9. Podendo a acção popular cível assumir qualquer das formas previstas no CPC, designadamente no seu art. 4º, onde se incluem as de simples

apreciação.

10. Por conseguinte, impunha-se a observância do especial regime contido no art. 15º da LAP sobre a citação dos titulares dos interesses por ela

pretendidos tutelar, o que, a não ter sucedido, constitui vício que inquina de nulidade todo o processado - arts. 195°, al. a) e 202°, ambos do CPC.

11. Por outro lado, o acórdão recorrido padece do vício de nulidade, porquanto conheceu de questões de que não podia conhecer, como é o da operada

qualificação da acção instaurada pelos recorrentes como acção popular cível. 12. Porquanto, tal questão foi a mesma objecto de apreciação no saneador-sentença, da qual não foi interposto recurso ou foi requerida a ampliação do mesmo pelos réus aí vencidos, para que assim a Relação sobre ela se pudesse pronunciar.

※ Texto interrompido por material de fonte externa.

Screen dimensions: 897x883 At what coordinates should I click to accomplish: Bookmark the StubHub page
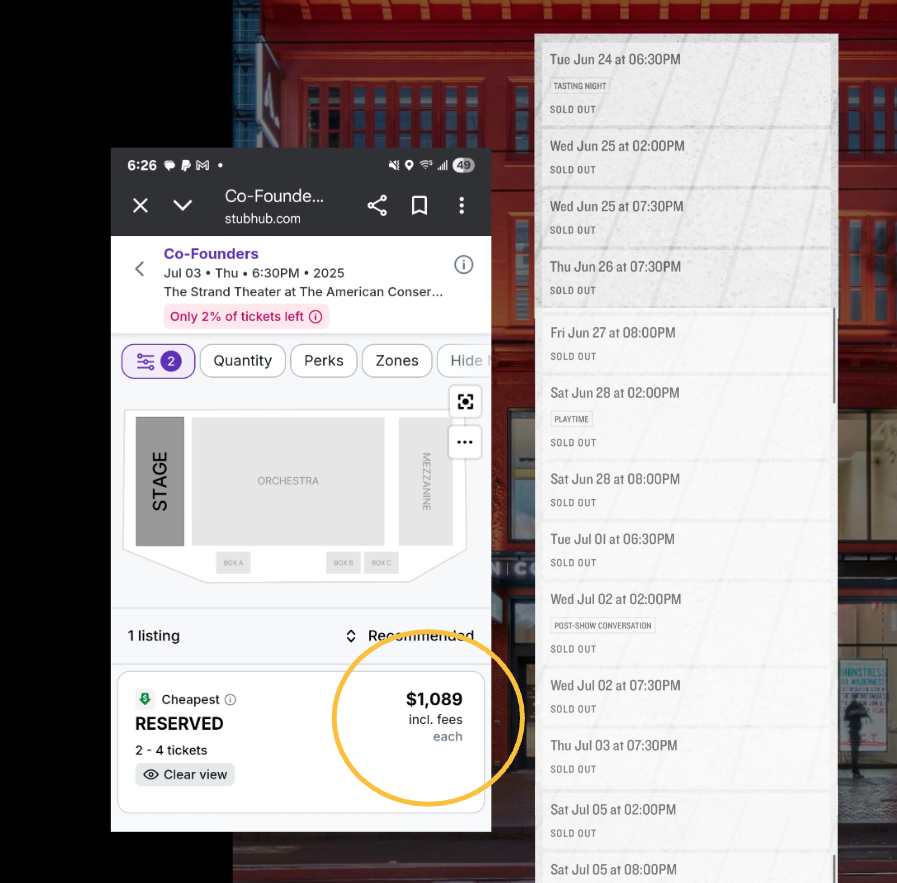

13. Outrossim, incorre em idêntico vício quando entendeu carecerem os tribunais comuns de competência para declararem a integração no domínio público do bem referido, quando já a 1ª instância se havia achado competente para conhecer de mérito, sem que tal tenha sido posto em causa pelas partes, ficando tal questão a ter a força de caso julgado formal no processo.

14. Em face das conclusões assim extraídas, no acórdão recorrido fez-se

interpretação incorrecta da LAP, nomeadamente dos seus arts. 1º, n° 2, in fine e 12º, n° 2, quando afasta a natureza de acção popular cível daquela

instaurada pelos recorrentes, bem como ao entender, algo que V. Ex.as melhor poderão clarificar, aplicável o disposto no art. 369º do CA, disposição esta revogada pela vigência da LAP.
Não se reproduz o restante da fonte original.